Apparently you didn't read my last post closely. A ship is NOT an airplane! An airplane can be carefully stowed inside a museum, and climate controlled, and you can't do the same with a ship! Cutty Sark has had, and is going to have so much replaced on her, or bastardized for the sake of commercialism that it really will have very little to do with the old ship! In other words, it is just a collection of old wood and iron, with very little context. If you want to see what a ship really looks like, feels like, and how they were built and operated, you will NEVER get that from a static display, no matter how 'original' it may claim to be! Take a charter on a Tall Ship, be a part of its crew AT SEA for a few days, and you will learn far more than any book, or display will EVER teach you! And that's a guarantee..... I think you have missed the point I have been trying to make, and that is, we ARE destroying many of these ships to satisfy our selfish desires, by putting them in a static museum, we are loving them to death! Cutty Sark now IS a 'pile of scrap' that used to be a beautiful clipper ship, and you and your children will NEVER see, or hear, or feel what it USED to be like (unless a replica is built and sailed).
It is important to understand that a ship's useful life is measured in decades, even centuries, whereas an airplanes useful life, or even it's level of technology is hopelessly obsolete within just a few years. A WW2 fighter could only be expected to be usefull for a couple years at best, even if it didn't get shot down or crashed. Thus, the airplane survivors that still exist really ARE 'ephemera,' and the social and other structures that go along with them, that put them in context are even more fleeting. To put ships in the same perspective as an old WW2 airplane, think if your visiting experience was not just seeing the plane fly ("you should have seen it..."), but included the whole aircrew, not 'pretending' to be a WW2 aircrew, but in fact ARE a WW2 aircrew, with all the rank structure, the mess hall, promotions, camaraderie, etc, etc, etc. And YOU can actually be a part of all that, not JUST an observer or reader of labels (though that is possible too, if you wish). That is what you get with a Tall Ship in active commission! Why? Because with a traditional Tall Ship there really is only one way to do things, the same way it has always been done, and for the same reasons. Can you understand the difference of experience?
As far as patterns, etc, there are excellent plans available for the construction of just about every Tall Ship, many of them the original builders plans, others been created after the fact to ensure the information is not lost. And these are available regardless of whether the actual ship is still in existence, for use in the future should someone wish to build a sistership.
Yes, Vasa has provided a wealth of detail about period ship-building practices, but far more important from a historical and anthropoligical view were all the personal items found aboard, the context they were found in, all of which revealed enormous amounts of information as to the social structure inherent in life aboard a ship of this period (its sudden loss created a snapshot of social and cultural history).
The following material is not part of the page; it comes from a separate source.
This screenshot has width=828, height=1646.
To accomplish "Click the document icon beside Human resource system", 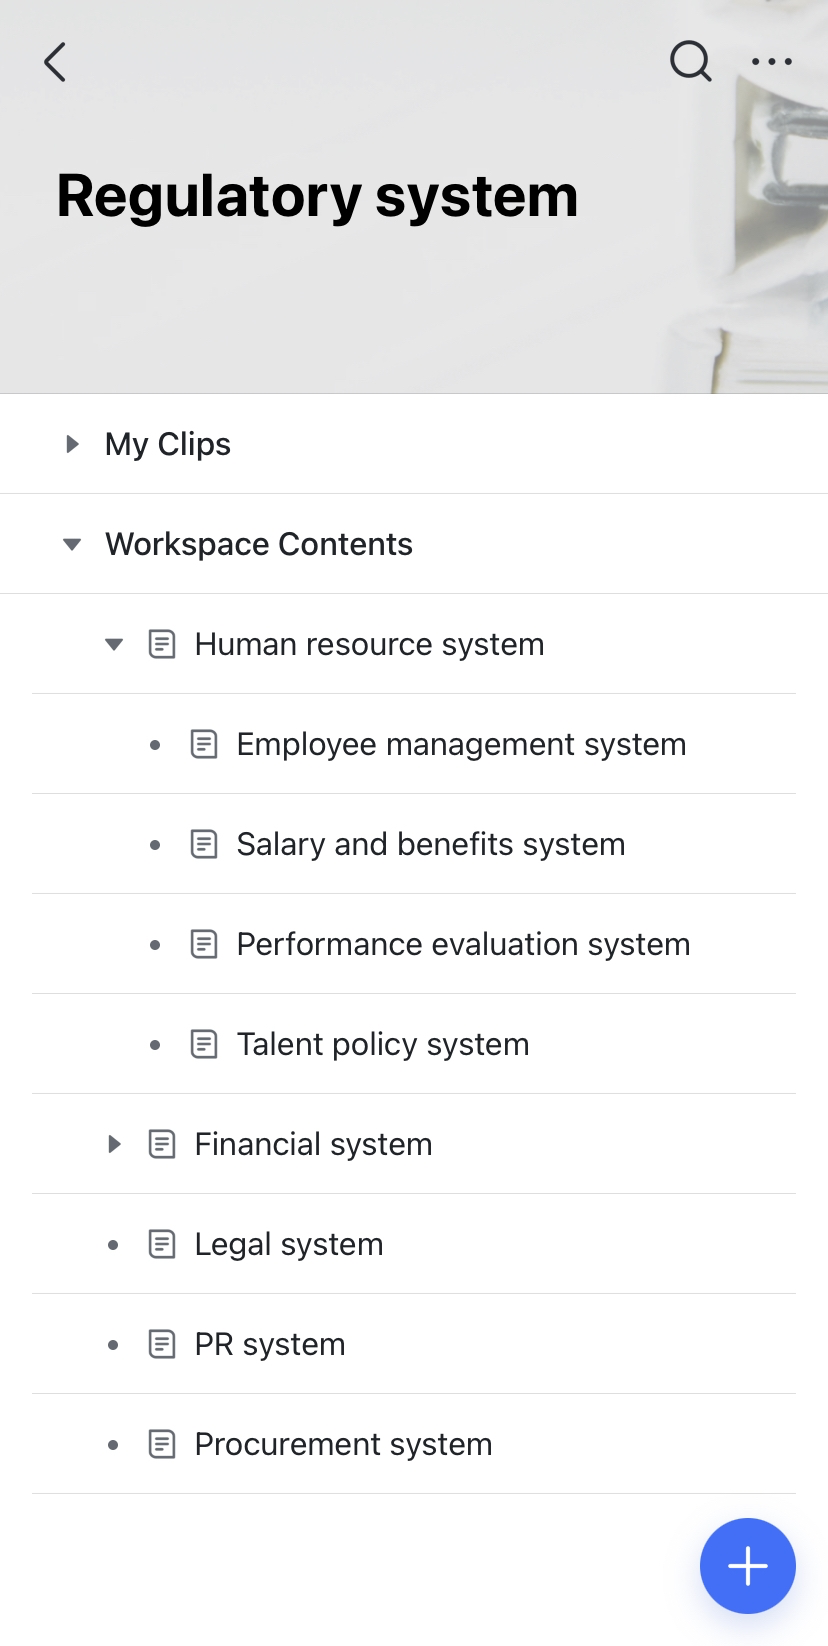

But you know, the information about how the ship was built really didn't take that long to figure out. It is all the rest of the stuff aboard that has kept researchers busy ever since. One quick aside, although they know how Vasa was constructed, actually constructing a ship by these methods has turned out to be MUCH more difficult than anyone imagined! The great Dutch Flagship 'Zeven Provincien' was built in the same manner as Vasa, and the people in the Netherlands have been trying to build a replica in the same manner. Halfway through the construction of the lower hull they discovered they weren't able to do it, and have had to start over, this time using English style construction which is completely different. Why? Because the actual techniques used in the old Dutch ship-building method have quite simply been lost to time, and while we know the theory, and we even have diagrams of how to do it, the practical experience to do so has been lost, despite the best historical research by the best people.......
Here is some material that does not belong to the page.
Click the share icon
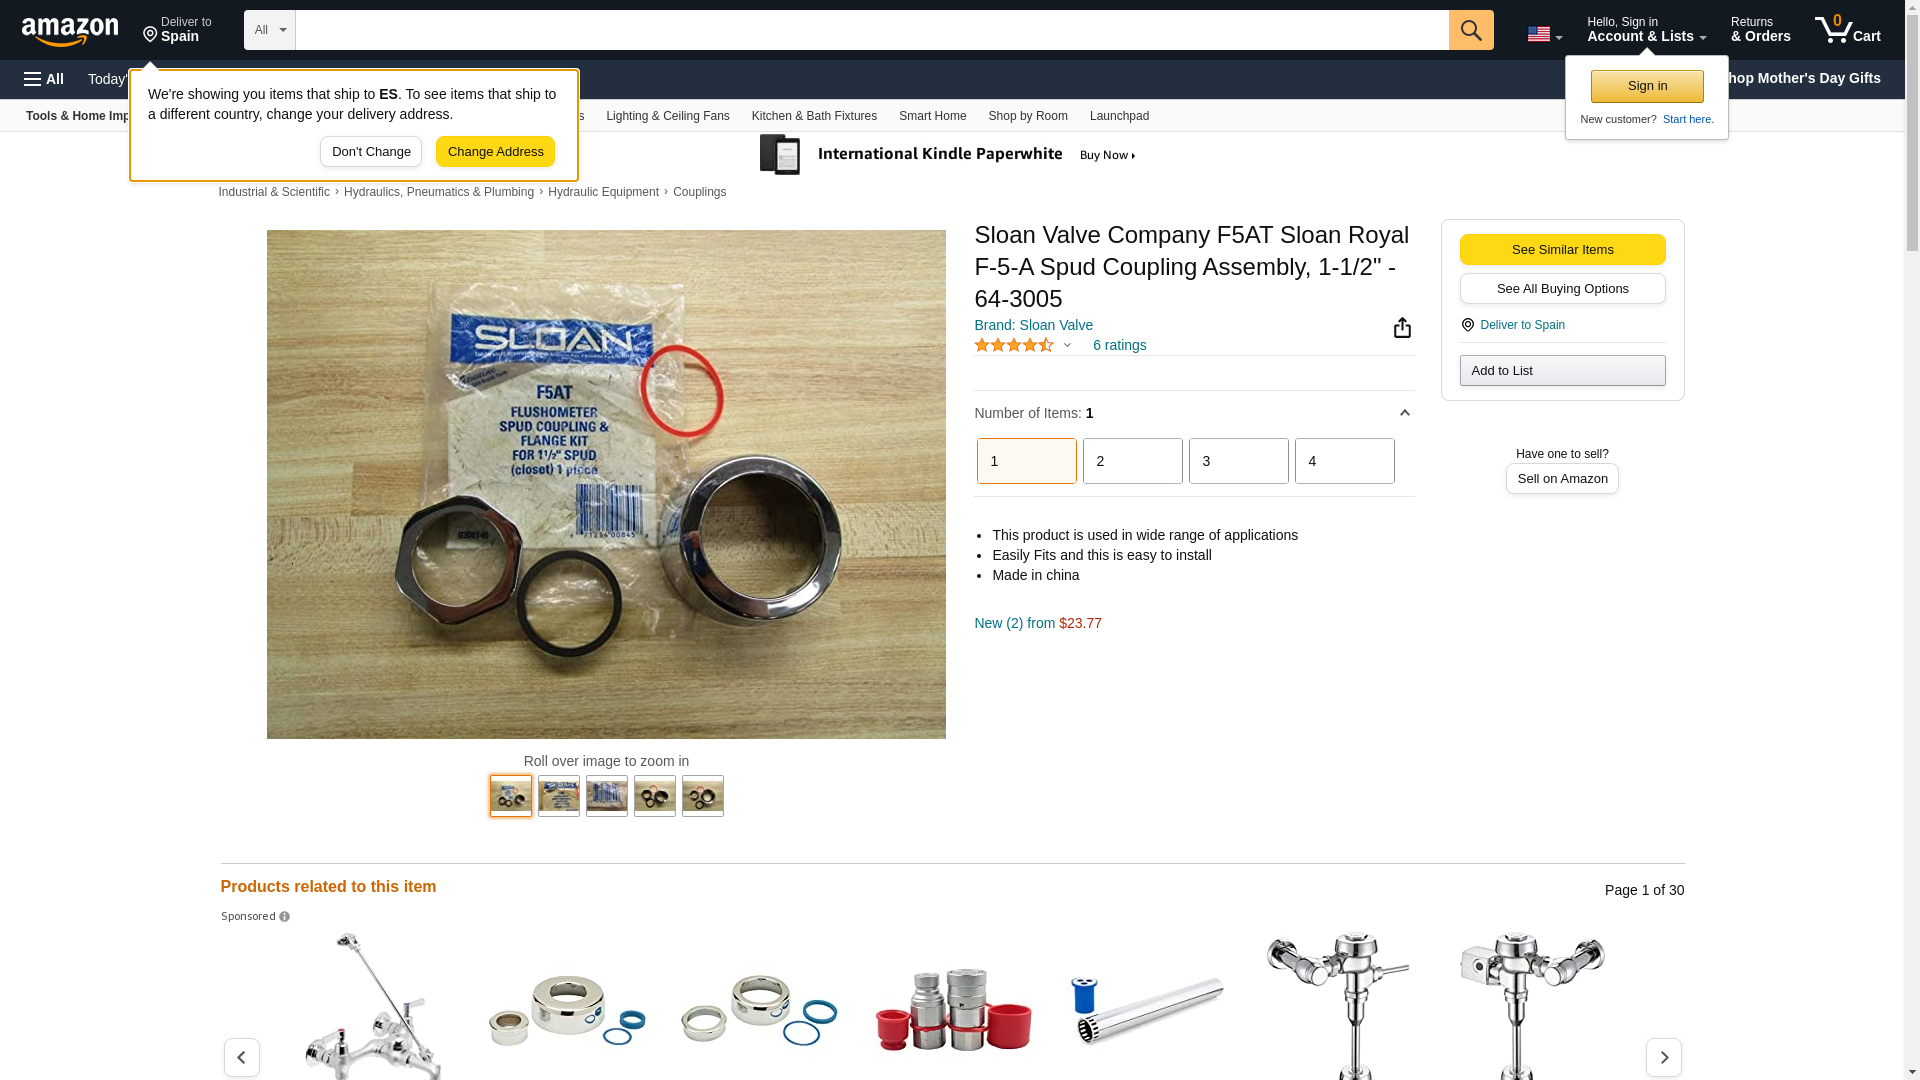Viewport: 1920px width, 1080px height. pos(1402,328)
Finally, I am not suggesting that ANY old or historic ship should be simply destroyed, as that WOULD be a tragedy. All I am suggesting is that the old ships either be brought up to commission status, of if that is not possible, to build a replica and USE it, not only to understand what that ship was really all about, but to ALSO create a revenue stream to preserve as much as possible of the original. To do otherwise simply guarantees the eventual loss of the original, and all of its social and historical meaning (I'd rather see a real indian, being an indian, in the indian nations, than to look at a collection of arrowheads in a museum!)